## WHAT YOU SHOULD DO:
Leaving all pictures aside, write out the records below precisely as given.

[Dataset entries]
##############################
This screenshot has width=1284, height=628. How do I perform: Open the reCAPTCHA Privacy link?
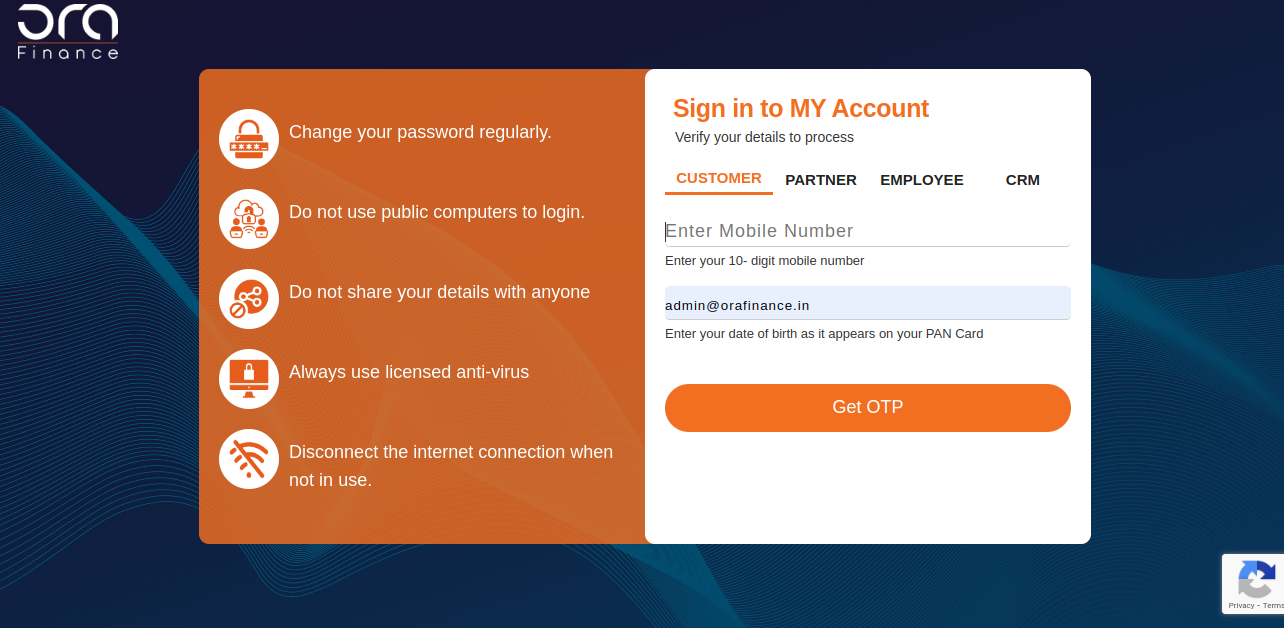pos(1241,605)
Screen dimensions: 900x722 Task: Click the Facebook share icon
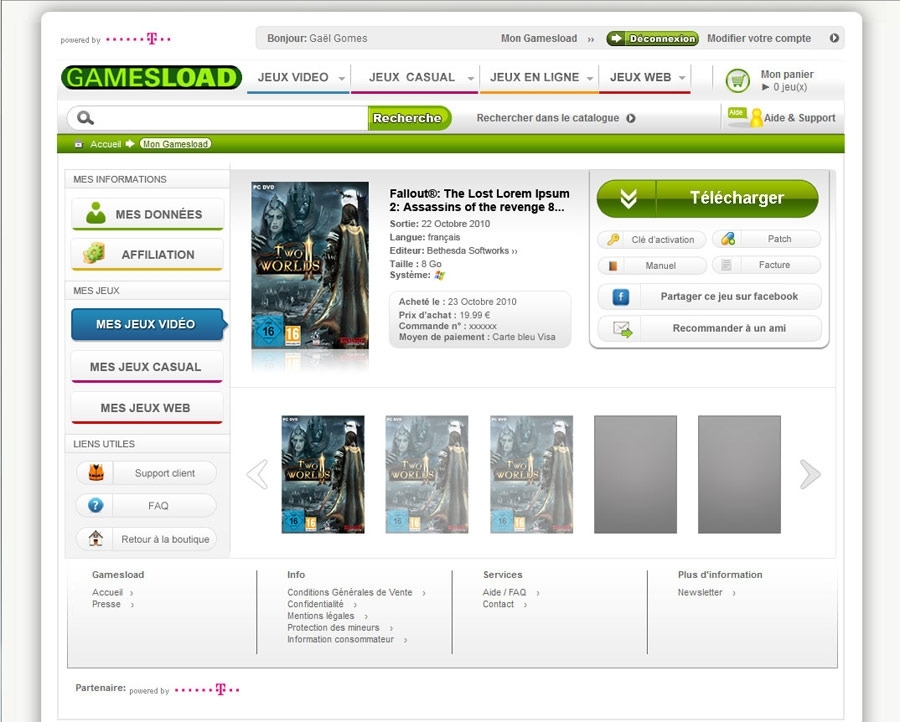(620, 297)
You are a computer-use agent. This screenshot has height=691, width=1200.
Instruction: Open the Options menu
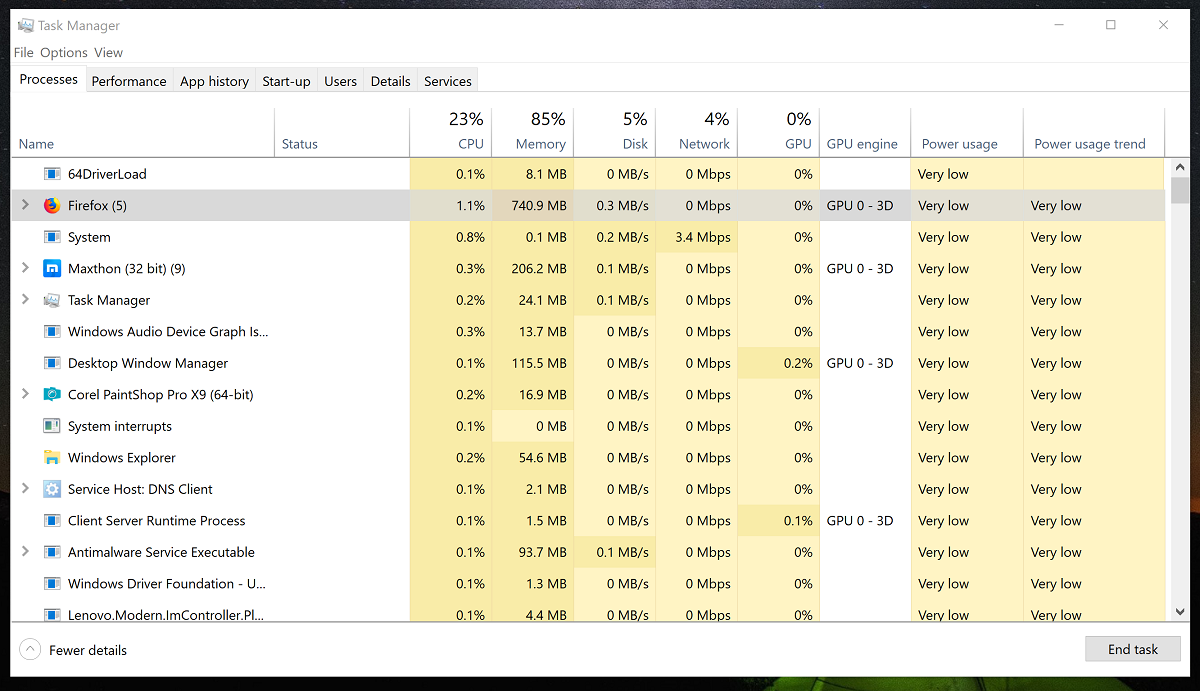[64, 53]
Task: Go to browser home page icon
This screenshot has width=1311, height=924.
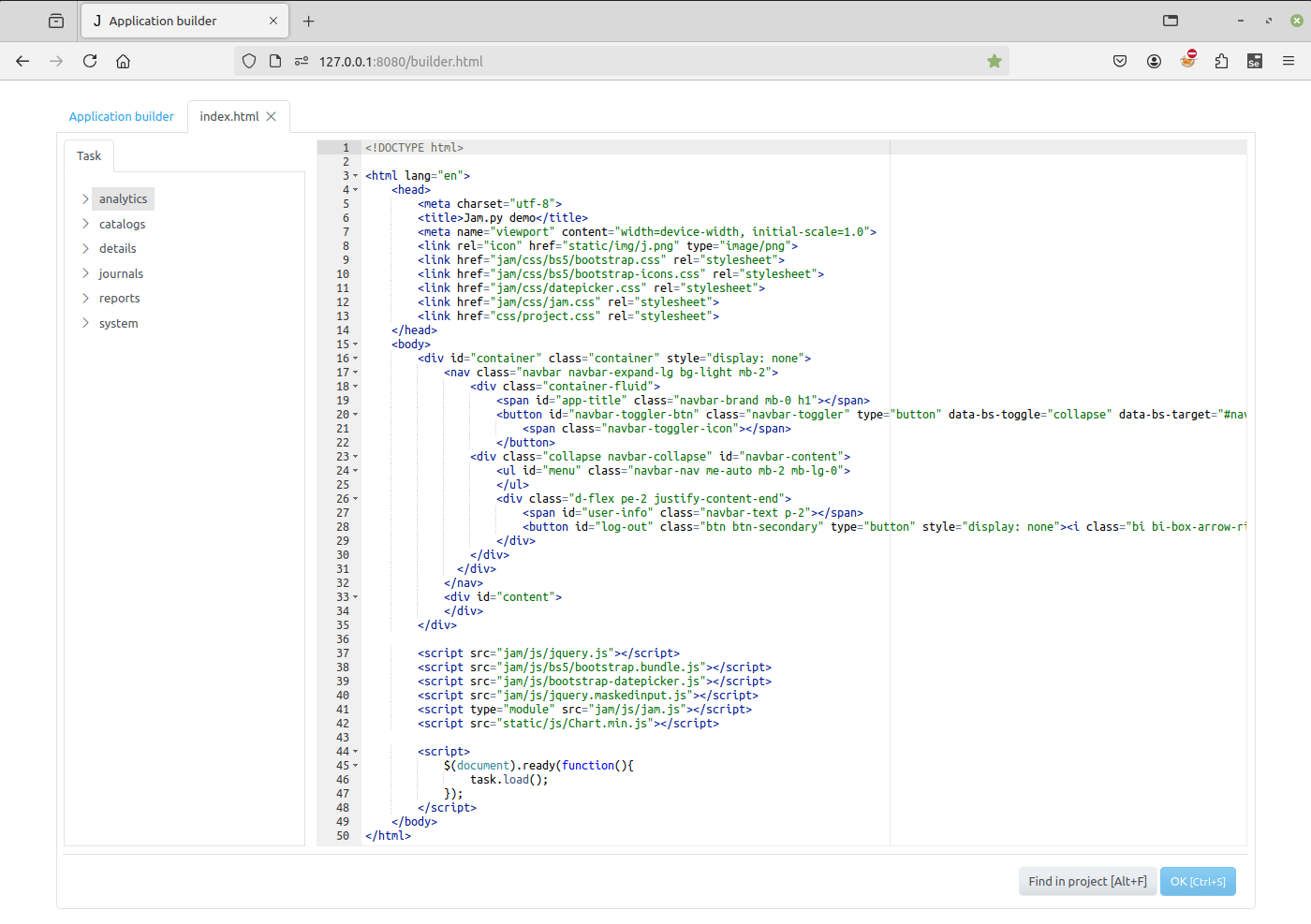Action: pyautogui.click(x=123, y=61)
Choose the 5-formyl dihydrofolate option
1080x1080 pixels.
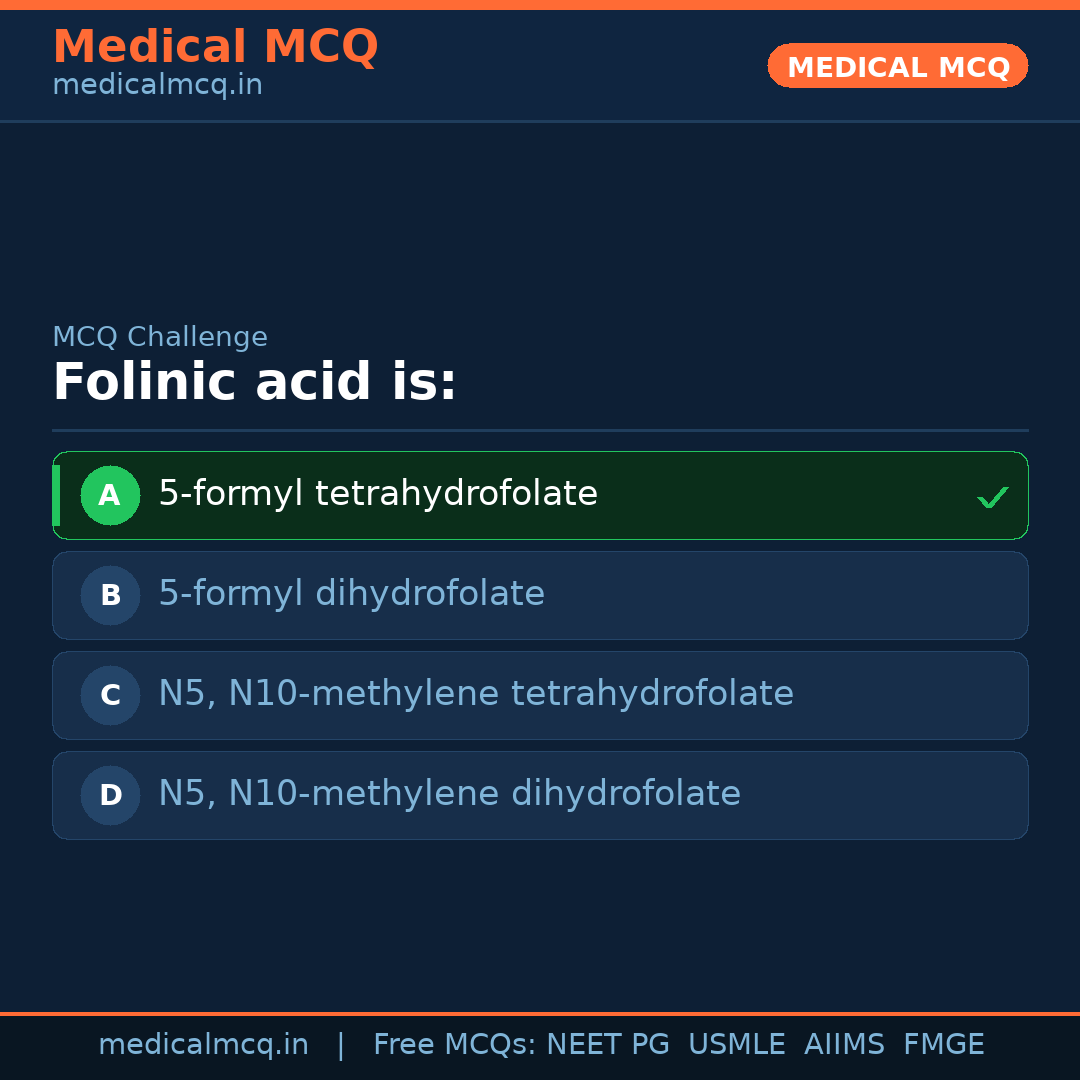[x=351, y=594]
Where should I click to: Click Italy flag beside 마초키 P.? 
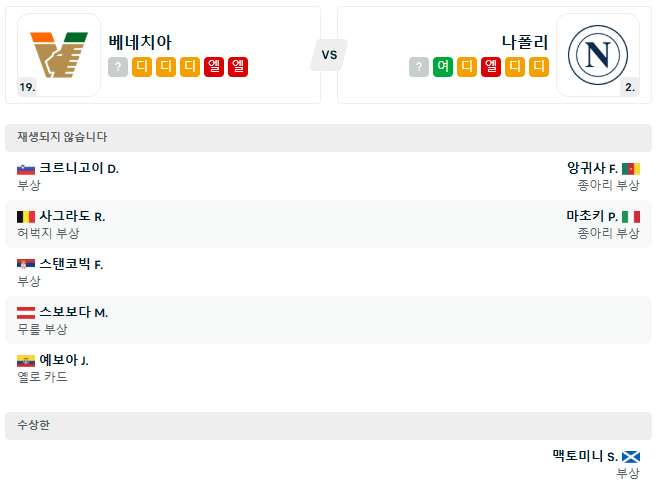(x=630, y=217)
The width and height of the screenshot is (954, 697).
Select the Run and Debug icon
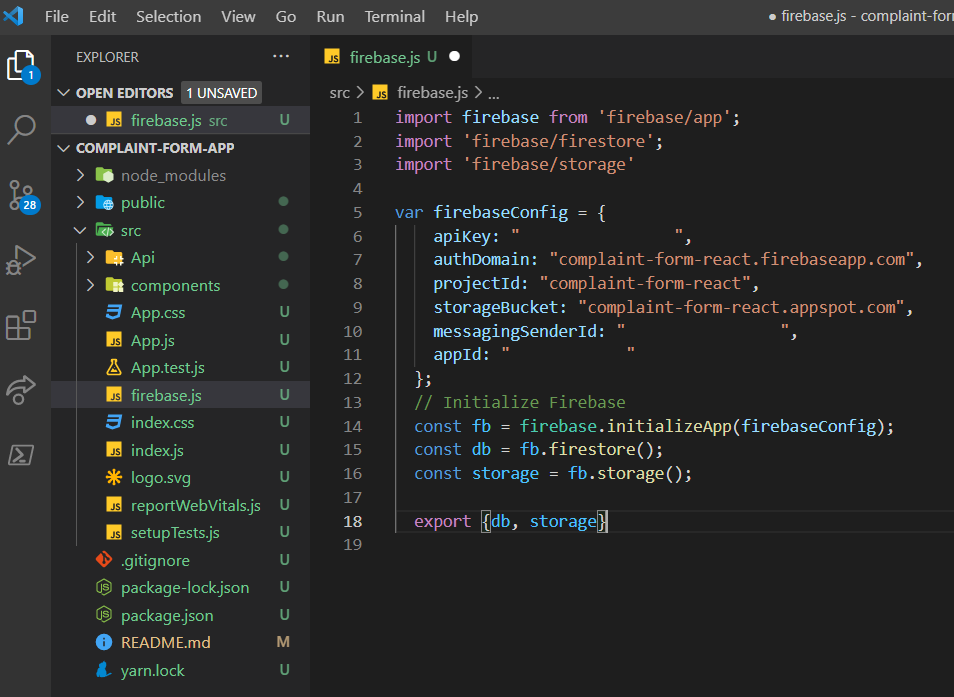(23, 260)
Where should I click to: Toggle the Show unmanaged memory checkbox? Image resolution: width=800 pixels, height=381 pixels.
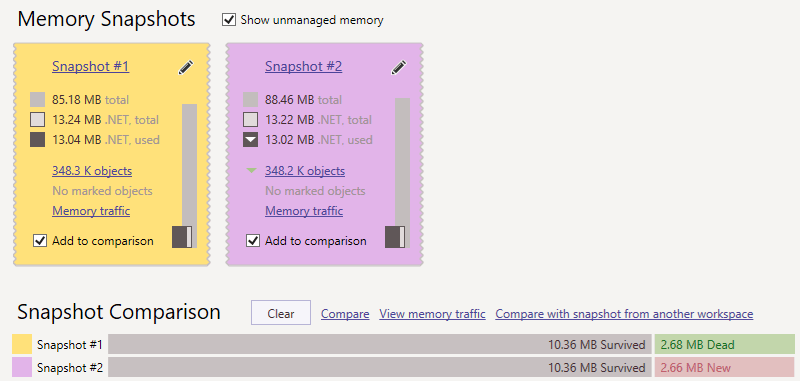(x=229, y=20)
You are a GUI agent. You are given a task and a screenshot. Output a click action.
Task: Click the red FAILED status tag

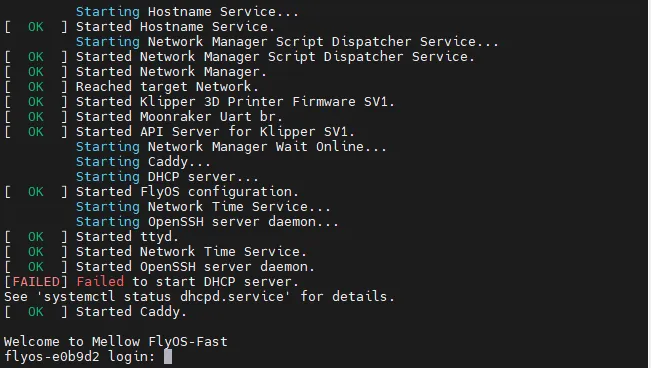point(36,282)
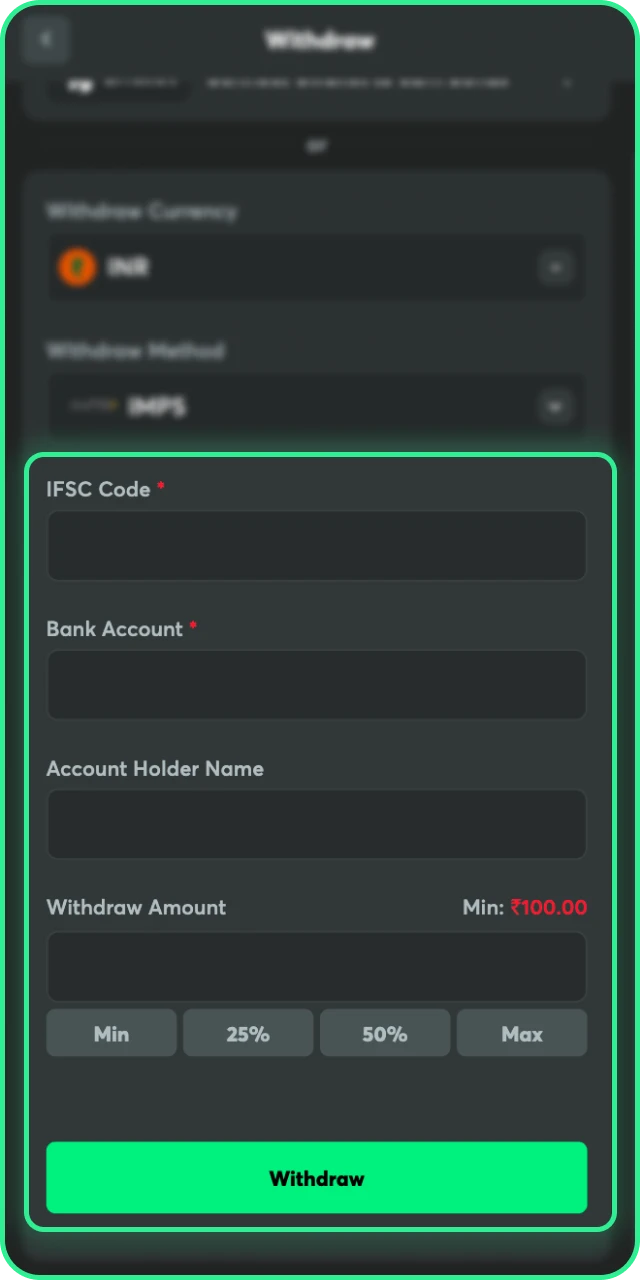
Task: Select the 25% amount option
Action: [x=248, y=1033]
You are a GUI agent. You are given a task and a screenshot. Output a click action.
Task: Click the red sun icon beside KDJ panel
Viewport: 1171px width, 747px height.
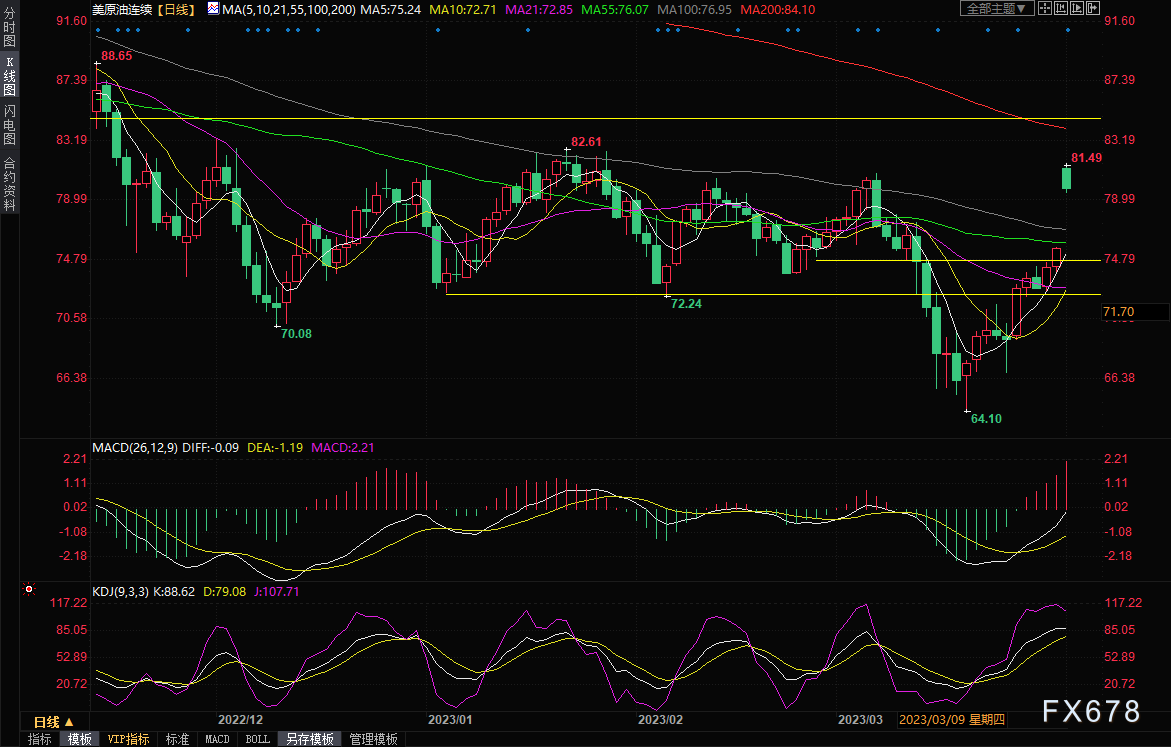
##############################
## WORKED SOLUTION:
This screenshot has width=1284, height=628. How do I perform: Open the reCAPTCHA Privacy link?
pos(1241,605)
Screen dimensions: 900x722 Task: Click the Facebook share icon
(620, 297)
You are a computer-use agent. This screenshot has height=691, width=1200.
Instruction: Open the Options menu
[64, 53]
Task: Go to browser home page icon
This screenshot has width=1311, height=924.
Action: pyautogui.click(x=123, y=61)
Choose the 5-formyl dihydrofolate option
1080x1080 pixels.
[x=351, y=594]
Where should I click to: Click Italy flag beside 마초키 P.? 
(x=630, y=217)
The width and height of the screenshot is (954, 697).
Select the Run and Debug icon
(23, 260)
Where should I click to: Toggle the Show unmanaged memory checkbox? Image resolution: width=800 pixels, height=381 pixels.
(x=229, y=20)
You are a GUI agent. You are given a task and a screenshot. Output a click action.
Task: Click the red FAILED status tag

point(36,282)
Task: Select the 25% amount option
Action: [x=248, y=1033]
You are a GUI agent. You are given a task and a screenshot. Output a click action.
Task: Click the red sun icon beside KDJ panel
Viewport: 1171px width, 747px height.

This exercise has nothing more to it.